◆ WHAT IS EXPECTED: Repeat exactly the lines of the entries below from the one with "Task: Toggle the UCS 아이콘 display button" through the one with "Task: Click the word", both ends included, and nothing else.

(Collected data)
#####
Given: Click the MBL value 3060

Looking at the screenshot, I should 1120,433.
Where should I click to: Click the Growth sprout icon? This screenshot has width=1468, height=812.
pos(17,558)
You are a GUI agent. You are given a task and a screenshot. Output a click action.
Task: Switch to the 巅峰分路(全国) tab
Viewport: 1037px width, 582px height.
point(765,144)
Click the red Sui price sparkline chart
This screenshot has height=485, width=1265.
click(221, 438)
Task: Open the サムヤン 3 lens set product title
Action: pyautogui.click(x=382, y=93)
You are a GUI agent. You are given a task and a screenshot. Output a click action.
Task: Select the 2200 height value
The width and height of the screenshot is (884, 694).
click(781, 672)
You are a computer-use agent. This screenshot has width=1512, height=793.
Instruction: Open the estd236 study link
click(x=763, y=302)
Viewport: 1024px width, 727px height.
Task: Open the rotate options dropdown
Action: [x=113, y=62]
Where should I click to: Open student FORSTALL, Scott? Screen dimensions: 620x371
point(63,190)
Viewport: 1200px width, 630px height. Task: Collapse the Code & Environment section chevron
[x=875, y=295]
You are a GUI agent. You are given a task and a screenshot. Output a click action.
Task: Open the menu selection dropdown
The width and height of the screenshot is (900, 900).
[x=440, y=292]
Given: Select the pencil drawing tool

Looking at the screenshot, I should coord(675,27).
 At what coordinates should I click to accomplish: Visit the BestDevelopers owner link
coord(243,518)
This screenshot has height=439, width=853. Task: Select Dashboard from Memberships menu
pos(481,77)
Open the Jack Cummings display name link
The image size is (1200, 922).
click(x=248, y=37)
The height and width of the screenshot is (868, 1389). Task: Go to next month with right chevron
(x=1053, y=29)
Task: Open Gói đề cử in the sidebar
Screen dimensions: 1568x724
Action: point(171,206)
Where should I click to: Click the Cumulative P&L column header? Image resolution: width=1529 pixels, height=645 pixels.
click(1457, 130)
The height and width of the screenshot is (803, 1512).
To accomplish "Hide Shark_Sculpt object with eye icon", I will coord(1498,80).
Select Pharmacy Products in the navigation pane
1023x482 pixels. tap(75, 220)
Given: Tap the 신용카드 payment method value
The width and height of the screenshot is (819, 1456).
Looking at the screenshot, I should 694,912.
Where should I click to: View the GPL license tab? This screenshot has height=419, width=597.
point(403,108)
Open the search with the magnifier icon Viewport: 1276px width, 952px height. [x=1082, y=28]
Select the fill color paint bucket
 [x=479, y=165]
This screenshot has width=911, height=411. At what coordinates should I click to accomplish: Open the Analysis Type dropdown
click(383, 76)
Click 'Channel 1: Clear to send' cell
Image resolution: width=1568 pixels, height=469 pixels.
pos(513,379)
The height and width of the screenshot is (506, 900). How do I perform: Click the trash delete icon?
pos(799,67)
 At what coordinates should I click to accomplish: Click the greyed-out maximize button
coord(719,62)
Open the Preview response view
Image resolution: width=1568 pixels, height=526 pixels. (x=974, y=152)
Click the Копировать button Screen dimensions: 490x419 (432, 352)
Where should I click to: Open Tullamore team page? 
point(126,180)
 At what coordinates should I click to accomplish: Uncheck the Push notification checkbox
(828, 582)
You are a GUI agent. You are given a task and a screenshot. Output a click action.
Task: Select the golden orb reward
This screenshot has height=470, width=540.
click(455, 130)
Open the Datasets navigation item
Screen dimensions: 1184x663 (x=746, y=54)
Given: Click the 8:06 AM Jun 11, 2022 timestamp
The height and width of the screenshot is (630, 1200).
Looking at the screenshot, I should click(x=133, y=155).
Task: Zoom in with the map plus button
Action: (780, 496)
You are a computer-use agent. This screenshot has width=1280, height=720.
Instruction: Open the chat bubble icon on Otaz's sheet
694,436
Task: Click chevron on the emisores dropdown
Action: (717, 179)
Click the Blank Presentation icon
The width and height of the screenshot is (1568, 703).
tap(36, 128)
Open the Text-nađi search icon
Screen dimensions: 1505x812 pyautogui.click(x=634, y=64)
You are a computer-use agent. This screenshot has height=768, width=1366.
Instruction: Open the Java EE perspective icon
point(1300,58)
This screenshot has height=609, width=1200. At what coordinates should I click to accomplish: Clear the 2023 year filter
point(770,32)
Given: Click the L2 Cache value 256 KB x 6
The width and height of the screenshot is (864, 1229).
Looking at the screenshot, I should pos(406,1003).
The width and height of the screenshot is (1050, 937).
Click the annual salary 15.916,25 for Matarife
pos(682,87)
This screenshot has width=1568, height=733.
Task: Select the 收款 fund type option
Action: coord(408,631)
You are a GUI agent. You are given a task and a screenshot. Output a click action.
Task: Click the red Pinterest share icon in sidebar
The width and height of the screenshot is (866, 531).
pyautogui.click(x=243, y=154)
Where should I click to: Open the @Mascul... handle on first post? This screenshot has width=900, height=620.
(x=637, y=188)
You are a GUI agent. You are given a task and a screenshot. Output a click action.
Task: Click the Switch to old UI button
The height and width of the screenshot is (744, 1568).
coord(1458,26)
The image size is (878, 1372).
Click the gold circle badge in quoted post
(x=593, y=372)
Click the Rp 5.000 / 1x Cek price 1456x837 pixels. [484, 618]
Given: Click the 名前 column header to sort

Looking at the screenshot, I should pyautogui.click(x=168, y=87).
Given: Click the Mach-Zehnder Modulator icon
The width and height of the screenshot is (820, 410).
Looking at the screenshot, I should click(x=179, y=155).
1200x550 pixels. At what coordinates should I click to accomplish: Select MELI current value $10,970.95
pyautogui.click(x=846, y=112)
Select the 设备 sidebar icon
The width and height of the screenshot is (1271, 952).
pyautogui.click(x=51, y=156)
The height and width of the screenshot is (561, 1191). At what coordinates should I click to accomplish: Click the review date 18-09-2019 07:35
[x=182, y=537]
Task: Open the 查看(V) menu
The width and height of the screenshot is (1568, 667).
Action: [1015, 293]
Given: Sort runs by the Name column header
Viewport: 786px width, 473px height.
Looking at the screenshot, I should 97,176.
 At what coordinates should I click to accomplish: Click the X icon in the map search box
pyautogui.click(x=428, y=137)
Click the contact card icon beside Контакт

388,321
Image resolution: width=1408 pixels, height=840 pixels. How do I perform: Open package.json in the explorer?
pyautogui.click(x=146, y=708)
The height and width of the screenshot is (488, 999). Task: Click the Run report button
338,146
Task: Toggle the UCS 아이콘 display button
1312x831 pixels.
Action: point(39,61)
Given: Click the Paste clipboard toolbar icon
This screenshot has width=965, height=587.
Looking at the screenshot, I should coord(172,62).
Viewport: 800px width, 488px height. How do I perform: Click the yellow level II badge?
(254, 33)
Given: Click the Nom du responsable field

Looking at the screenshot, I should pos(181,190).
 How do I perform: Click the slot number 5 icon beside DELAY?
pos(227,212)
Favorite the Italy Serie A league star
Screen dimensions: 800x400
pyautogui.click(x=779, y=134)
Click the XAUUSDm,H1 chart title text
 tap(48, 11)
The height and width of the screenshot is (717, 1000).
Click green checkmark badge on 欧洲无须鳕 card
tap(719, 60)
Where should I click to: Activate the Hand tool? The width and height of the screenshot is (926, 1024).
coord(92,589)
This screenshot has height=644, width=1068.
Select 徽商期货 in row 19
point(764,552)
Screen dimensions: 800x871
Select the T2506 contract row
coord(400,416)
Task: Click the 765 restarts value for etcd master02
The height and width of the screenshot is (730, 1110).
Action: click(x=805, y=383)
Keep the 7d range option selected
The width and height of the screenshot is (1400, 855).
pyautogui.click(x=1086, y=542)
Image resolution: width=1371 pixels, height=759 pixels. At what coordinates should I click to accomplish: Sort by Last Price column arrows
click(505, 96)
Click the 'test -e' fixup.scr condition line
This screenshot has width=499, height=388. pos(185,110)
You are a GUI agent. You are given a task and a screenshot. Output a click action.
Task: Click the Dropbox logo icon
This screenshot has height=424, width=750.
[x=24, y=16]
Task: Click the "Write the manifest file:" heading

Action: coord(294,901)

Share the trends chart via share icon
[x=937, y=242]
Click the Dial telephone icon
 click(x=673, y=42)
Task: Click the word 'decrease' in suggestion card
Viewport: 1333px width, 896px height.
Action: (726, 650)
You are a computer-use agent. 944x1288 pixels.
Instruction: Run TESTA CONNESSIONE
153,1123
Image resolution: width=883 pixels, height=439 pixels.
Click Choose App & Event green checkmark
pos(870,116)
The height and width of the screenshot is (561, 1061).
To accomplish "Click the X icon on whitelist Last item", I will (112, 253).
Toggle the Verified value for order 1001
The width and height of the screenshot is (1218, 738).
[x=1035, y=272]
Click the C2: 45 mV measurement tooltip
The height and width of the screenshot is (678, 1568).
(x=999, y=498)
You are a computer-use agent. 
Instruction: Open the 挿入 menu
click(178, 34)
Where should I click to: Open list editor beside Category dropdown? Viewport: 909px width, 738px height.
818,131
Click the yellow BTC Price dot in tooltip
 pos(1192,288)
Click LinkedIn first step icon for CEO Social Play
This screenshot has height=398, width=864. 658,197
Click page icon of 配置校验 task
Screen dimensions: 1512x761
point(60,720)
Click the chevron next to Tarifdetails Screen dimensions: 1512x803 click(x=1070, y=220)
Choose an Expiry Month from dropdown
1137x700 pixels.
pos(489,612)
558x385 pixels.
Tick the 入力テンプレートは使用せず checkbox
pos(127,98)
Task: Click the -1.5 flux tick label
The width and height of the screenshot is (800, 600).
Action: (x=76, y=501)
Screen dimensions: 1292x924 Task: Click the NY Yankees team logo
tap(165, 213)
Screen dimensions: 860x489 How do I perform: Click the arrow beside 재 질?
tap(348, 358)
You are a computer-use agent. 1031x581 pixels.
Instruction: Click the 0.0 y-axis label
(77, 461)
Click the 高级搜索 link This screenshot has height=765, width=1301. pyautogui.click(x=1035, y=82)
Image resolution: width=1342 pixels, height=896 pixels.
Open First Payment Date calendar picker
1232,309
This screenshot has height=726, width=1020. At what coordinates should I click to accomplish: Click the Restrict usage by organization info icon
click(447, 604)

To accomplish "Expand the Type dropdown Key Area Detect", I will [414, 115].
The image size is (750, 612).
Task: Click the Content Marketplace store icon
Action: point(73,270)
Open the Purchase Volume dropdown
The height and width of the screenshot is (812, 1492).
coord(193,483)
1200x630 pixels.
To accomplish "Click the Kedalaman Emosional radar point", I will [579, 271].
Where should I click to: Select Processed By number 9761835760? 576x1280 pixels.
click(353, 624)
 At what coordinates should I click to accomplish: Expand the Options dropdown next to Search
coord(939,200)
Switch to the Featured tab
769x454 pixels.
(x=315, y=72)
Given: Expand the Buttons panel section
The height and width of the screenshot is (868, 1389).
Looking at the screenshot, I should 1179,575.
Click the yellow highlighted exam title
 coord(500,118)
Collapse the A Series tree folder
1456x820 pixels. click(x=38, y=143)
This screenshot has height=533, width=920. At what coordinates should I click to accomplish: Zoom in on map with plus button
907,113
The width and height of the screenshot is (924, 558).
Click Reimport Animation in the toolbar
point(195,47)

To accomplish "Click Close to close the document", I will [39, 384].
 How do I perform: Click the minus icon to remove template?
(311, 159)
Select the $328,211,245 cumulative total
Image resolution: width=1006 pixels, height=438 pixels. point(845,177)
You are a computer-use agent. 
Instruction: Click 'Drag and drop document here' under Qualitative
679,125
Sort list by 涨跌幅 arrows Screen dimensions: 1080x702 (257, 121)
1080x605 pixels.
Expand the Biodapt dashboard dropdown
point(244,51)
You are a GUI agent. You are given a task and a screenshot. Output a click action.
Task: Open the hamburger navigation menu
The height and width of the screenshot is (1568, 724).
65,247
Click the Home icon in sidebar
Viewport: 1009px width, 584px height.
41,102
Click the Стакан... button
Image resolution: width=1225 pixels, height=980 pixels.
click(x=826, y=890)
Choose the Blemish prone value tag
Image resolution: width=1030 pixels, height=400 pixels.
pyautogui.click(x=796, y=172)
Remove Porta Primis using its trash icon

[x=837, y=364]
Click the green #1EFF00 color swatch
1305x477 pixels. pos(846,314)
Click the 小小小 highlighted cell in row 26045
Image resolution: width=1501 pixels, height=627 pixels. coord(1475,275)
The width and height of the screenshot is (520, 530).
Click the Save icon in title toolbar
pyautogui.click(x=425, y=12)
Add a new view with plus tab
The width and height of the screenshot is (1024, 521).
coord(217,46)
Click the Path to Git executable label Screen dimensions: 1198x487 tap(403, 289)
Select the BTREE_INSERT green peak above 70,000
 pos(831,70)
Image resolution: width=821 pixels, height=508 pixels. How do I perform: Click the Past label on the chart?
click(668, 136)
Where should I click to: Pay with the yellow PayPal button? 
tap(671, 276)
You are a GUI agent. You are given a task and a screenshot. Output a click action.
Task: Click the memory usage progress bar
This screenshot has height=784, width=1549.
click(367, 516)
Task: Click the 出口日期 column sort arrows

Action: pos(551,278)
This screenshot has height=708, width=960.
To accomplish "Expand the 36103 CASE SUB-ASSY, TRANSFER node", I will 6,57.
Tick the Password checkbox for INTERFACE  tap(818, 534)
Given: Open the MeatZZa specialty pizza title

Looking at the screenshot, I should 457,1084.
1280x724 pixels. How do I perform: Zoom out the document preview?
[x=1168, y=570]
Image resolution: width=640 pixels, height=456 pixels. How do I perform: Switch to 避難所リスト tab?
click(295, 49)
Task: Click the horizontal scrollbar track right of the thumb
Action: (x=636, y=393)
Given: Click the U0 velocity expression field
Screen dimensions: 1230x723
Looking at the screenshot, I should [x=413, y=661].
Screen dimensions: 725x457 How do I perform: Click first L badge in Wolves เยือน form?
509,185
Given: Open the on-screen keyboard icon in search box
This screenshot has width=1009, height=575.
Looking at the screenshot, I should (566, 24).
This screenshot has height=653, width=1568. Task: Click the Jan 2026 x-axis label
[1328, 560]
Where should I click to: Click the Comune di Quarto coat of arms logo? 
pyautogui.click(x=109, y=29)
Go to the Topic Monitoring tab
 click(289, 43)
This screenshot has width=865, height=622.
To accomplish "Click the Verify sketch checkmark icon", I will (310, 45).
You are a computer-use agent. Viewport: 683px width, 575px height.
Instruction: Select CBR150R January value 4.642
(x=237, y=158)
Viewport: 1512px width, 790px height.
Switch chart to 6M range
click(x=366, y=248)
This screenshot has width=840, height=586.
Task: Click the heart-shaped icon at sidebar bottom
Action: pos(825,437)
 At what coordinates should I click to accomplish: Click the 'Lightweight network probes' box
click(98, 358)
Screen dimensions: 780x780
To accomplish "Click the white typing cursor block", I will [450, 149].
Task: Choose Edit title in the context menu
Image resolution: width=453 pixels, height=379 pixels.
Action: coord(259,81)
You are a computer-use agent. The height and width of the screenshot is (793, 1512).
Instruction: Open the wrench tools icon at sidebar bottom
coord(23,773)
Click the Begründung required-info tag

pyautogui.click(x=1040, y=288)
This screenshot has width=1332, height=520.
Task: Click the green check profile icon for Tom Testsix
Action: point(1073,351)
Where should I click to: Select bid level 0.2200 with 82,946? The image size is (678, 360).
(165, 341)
#####
◆ REPLY TO THE EXERCISE:
Task: Toggle the UCS 아이콘 display button
1312x831 pixels.
Action: point(39,61)
Given: Click the Paste clipboard toolbar icon
This screenshot has width=965, height=587.
Looking at the screenshot, I should coord(172,62).
Viewport: 800px width, 488px height. How do I perform: Click the yellow level II badge?
(254, 33)
Given: Click the Nom du responsable field

Looking at the screenshot, I should pos(181,190).
 How do I perform: Click the slot number 5 icon beside DELAY?
pos(227,212)
Favorite the Italy Serie A league star
Screen dimensions: 800x400
pyautogui.click(x=779, y=134)
Click the XAUUSDm,H1 chart title text
 tap(48, 11)
The height and width of the screenshot is (717, 1000).
Click green checkmark badge on 欧洲无须鳕 card
tap(719, 60)
Where should I click to: Activate the Hand tool? The width and height of the screenshot is (926, 1024).
coord(92,589)
This screenshot has height=644, width=1068.
Select 徽商期货 in row 19
point(764,552)
Screen dimensions: 800x871
Select the T2506 contract row
coord(400,416)
Task: Click the 765 restarts value for etcd master02
The height and width of the screenshot is (730, 1110).
Action: click(x=805, y=383)
Keep the 7d range option selected
The width and height of the screenshot is (1400, 855).
pyautogui.click(x=1086, y=542)
Image resolution: width=1371 pixels, height=759 pixels. At what coordinates should I click to accomplish: Sort by Last Price column arrows
click(505, 96)
Click the 'test -e' fixup.scr condition line
This screenshot has width=499, height=388. pos(185,110)
You are a GUI agent. You are given a task and a screenshot. Output a click action.
Task: Click the Dropbox logo icon
This screenshot has height=424, width=750.
[x=24, y=16]
Task: Click the "Write the manifest file:" heading

Action: coord(294,901)

Share the trends chart via share icon
[x=937, y=242]
Click the Dial telephone icon
 click(x=673, y=42)
Task: Click the word 'decrease' in suggestion card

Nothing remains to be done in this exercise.